Der Leiter des Krankenhauses ETZ in Tilburg, Bart Berden, geht daher davon aus, dass die bisherige Geschichte des niederländischen "Patienten null" neu geschrieben werden müsse. Auffallend sei gewesen, dass fast die Hälfte der positiv Getesteten kein Fieber hatte und eine vergleichbare Anzahl keine laufende Nase oder Erkältungssymptome hatte. Daher seien viele dieser Mitarbeiter noch zur Arbeit gegangen.
Der Karneval sei allerdings "wirklich ein Kickstarter" für das Coronavirus in den Niederlanden gewesen, sagte der Mediziner in dem Interview mit der Regionalzeitung Brabants Dagblad. Man sehe jetzt ein "bemerkenswert schnelles Wachstum" der Zahl der Covid-19-Patienten an mehreren Orten außerhalb von Brabant. Mittlerweile stammen die meisten neuen bestätigten Covid-19-Fälle in den Niederlanden aus dem Raum Amsterdam.
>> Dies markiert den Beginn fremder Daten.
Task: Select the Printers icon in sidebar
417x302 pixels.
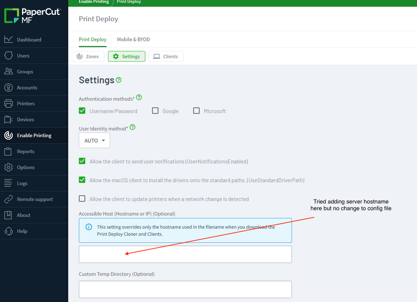Action: (x=8, y=103)
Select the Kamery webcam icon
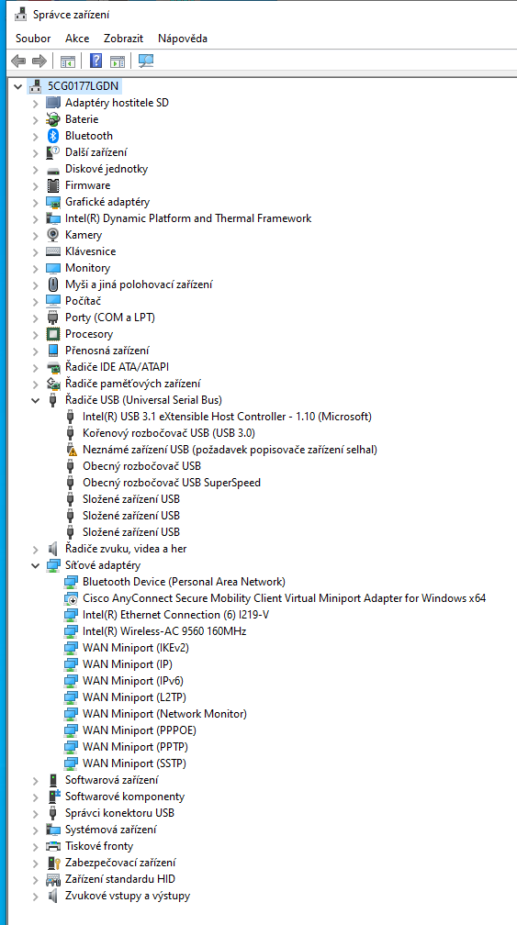This screenshot has height=925, width=517. tap(53, 235)
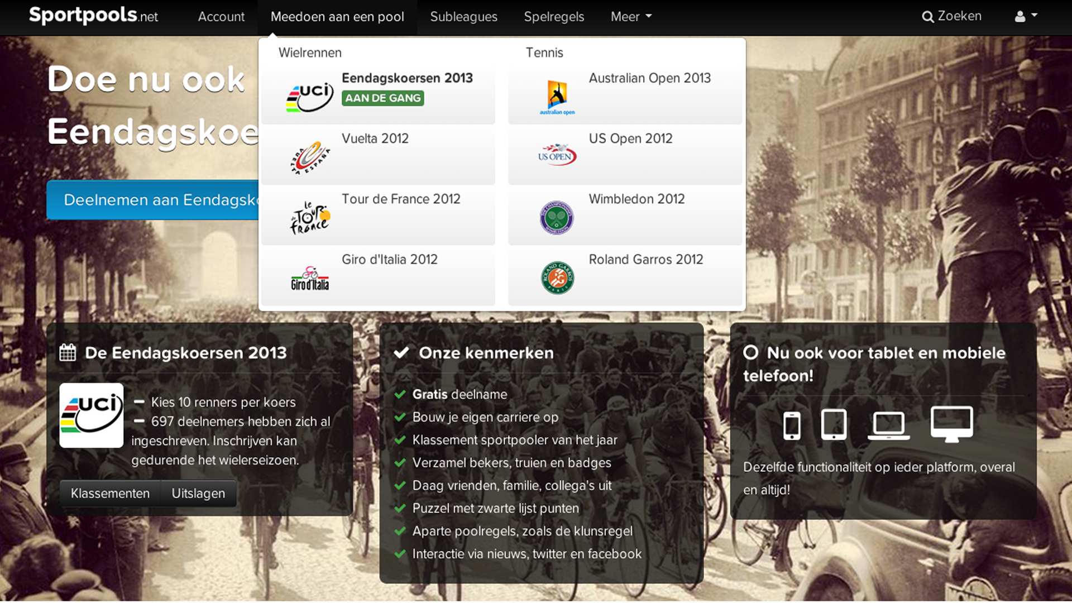Click the Sportpools.net site logo
Image resolution: width=1072 pixels, height=603 pixels.
[x=93, y=16]
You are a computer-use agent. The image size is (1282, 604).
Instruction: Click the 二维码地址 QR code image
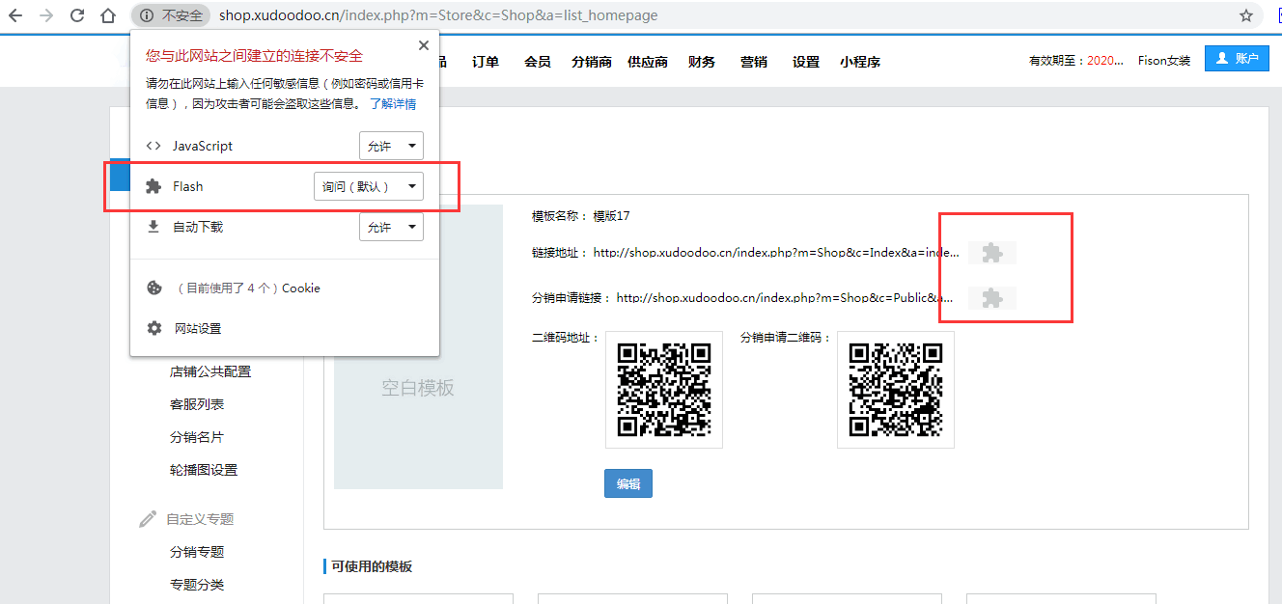pos(664,390)

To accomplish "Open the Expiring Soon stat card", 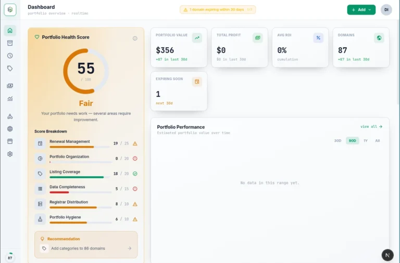I will click(179, 91).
Auch im benachbarten Nordrhein-Westfalen (Deutschland) wurden die meisten Karnevalsfeiern vom 20. bis 25. Februar abgehalten, während der Karneval von Venedig in Italien längst abgesagt war. Ministerpräsident Armin Laschet (CDU) geht in dem ohnehin relativ stark vom Virus betroffenen deutschen Bundesland von einer hohen Dunkelziffer aus. Ihm zufolge rechnen Mediziner damit, dass die Zahl der Menschen, die das Coronavirus ohne Symptome hätten, sieben- bis zehnmal höher liege als die offizielle Zahl.
Kehrtwende
Möglicherweise wurde in den Niederlanden auch Zeit verschenkt. Mitte März musste Premierminister Rutte viel Kritik einstecken, als er in einer Fernsehansprache erklärte, dass die Regierung das Konzept der Herdenimmunität verfolgen wolle. Dass sich ein großer Teil der Bevölkerung im Laufe der Zeit mit SARS-CoV-2 infizieren werde, sei praktisch nicht zu verhindern, meinte er. Das Konzept, lediglich die ältere Bevölkerungsgruppe zu isolieren, wurde von Epidemiologen und Gesundheitsexperten als "riskant" kritisiert.
Rutte korrigierte daher kurz darauf, am 19. März, den Kurs: Herdenimmunität sei nicht das Ziel, sondern "ein Nebeneffekt" der Regierungsstrategie. Es sei nicht das Ziel, dass möglichst viele Personen infiziert würden.
Mittlerweile sind die Niederländer längst auf den restriktiven Kurs der meisten europäischen Staaten eingeschwenkt. Schulen, Museen, Restaurants und Cafés bleiben geschlossen, öffentliche Veranstaltungen verboten. Die Bürger sollen, soweit es geht, zu Hause bleiben. Und das bis vorerst 28. April, wie Rutte am Dienstag verkündete.
Niederlande will Bettenkapazität erhöhen
Vorerst ist noch keine Beruhigung der Lage in Sicht. Da die Kapazität der Intensivstationen in Nord-Brabant fast erschöpft ist, sollen nun noch mehr Patienten nach Deutschland gebracht werden. Zwei schwer Erkrankte wurden bereits in ein Krankenhaus nach Münster gebracht.
Auf den Intensivstationen werden landesweit nun deutlich über tausend schwerkranke Patienten behandelt. Die niederländischen Krankenhäuser wollen bis zum Ende der Woche die Kapazität auf 2.500 Intensiv-Betten für Covid-19-Fälle erhöhen.